== Task description ==
Reproduce every line of the material from the line with "At what coordinates should I click to accomplish: View" to the line with "click(x=591, y=56)", both included, and adjust each click coordinate by adding -83 to it. Leave everything else unchanged.

** Start of Task inputs **

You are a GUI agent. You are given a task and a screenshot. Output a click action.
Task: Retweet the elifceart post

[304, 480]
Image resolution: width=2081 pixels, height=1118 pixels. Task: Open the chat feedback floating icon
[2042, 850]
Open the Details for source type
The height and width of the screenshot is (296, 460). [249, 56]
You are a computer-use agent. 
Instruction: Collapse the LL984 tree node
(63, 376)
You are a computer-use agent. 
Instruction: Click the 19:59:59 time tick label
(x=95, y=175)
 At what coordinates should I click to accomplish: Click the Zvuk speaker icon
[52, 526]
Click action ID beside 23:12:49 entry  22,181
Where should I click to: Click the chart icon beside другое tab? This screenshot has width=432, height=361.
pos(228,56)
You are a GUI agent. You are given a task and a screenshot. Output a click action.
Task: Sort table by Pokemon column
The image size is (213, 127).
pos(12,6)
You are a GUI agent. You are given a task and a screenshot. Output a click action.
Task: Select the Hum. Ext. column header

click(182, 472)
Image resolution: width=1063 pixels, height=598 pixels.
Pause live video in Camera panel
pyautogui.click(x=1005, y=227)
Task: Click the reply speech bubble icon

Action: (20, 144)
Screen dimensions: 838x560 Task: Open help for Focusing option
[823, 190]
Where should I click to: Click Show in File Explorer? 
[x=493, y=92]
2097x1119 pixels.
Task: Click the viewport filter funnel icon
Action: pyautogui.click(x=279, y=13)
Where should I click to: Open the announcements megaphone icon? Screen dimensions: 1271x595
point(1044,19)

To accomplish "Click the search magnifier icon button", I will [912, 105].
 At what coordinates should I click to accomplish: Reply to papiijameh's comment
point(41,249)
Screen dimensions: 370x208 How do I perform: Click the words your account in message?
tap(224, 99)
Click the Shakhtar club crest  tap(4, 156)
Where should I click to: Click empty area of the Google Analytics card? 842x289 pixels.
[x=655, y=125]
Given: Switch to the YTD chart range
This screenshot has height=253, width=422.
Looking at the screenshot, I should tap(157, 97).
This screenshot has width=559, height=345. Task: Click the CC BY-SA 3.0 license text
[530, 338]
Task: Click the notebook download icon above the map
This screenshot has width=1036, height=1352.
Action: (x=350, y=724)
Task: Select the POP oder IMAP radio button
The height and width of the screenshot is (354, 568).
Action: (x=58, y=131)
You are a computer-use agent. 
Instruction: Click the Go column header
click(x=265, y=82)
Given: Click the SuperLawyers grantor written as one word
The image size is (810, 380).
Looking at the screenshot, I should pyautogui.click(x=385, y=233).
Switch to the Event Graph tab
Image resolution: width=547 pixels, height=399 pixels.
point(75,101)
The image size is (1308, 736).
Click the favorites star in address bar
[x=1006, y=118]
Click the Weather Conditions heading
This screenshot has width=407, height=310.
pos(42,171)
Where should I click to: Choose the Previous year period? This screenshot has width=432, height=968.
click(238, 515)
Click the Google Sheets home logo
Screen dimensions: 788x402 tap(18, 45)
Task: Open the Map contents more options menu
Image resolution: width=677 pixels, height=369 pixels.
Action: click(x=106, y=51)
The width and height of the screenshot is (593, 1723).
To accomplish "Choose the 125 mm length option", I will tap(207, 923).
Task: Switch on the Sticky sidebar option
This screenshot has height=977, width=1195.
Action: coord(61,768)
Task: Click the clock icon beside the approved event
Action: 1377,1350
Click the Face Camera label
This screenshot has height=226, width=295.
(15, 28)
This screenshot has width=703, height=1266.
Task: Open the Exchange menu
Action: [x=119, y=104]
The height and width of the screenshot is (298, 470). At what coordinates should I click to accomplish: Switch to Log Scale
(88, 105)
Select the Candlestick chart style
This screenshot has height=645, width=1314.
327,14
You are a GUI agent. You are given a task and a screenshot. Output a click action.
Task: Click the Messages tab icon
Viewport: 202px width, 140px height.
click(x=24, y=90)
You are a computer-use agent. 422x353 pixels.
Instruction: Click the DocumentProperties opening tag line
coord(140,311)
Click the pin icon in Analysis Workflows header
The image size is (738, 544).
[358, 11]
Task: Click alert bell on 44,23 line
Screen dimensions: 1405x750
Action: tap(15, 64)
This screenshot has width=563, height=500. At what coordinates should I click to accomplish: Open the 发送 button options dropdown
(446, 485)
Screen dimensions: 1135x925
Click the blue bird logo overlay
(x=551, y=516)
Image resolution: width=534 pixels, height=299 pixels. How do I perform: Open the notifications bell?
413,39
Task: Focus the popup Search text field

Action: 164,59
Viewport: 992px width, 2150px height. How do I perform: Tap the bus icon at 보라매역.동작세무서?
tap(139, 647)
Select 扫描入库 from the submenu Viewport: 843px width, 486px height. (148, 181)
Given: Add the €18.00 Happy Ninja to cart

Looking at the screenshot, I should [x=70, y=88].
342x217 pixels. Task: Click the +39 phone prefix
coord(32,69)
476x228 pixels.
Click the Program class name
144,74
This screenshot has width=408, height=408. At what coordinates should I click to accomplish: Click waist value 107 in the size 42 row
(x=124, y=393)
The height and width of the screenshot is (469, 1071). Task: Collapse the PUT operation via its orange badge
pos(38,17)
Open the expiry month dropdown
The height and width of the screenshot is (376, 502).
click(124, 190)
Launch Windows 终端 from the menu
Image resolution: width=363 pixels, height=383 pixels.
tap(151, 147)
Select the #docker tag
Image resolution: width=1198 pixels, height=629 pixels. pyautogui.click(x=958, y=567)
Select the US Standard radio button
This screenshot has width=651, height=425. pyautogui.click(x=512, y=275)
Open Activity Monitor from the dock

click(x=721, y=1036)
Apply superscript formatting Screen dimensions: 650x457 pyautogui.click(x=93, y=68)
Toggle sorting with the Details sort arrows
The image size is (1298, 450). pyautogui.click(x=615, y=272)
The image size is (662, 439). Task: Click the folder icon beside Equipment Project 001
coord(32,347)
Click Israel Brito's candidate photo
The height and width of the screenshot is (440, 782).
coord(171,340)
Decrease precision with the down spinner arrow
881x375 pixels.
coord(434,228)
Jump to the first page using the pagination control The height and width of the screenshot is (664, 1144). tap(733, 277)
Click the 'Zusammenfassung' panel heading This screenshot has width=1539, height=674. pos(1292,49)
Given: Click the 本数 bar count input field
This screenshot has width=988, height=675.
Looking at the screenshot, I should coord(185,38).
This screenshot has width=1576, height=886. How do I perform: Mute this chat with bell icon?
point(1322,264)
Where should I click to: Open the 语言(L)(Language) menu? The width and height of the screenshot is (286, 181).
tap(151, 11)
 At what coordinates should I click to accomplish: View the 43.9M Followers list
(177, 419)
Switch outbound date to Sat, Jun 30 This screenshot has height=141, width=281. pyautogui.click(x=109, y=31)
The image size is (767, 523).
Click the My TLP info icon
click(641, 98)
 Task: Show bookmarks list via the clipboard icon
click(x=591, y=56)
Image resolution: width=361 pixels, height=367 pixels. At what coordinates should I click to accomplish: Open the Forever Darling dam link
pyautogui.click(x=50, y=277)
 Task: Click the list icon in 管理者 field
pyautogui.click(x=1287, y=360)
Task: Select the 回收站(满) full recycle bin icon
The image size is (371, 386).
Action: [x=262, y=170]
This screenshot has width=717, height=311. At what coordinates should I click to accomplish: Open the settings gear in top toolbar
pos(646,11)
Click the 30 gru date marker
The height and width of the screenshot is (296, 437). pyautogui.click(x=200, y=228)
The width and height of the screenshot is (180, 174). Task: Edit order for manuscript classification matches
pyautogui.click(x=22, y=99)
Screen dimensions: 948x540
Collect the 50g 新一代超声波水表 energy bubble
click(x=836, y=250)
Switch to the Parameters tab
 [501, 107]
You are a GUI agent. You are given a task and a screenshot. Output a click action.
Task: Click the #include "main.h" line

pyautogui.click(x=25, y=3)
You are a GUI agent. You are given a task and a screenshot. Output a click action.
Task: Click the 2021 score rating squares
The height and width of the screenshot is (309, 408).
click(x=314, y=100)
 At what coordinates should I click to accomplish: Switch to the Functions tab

** End of Task inputs **

== Correct output ==
 At what coordinates should I click to accomplish: View the 43.9M Followers list
(94, 336)
Switch outbound date to Sat, Jun 30 This screenshot has height=141, width=281. pyautogui.click(x=26, y=-52)
The image size is (767, 523).
Click the My TLP info icon
click(558, 15)
 Task: Show bookmarks list via the clipboard icon
click(x=508, y=-27)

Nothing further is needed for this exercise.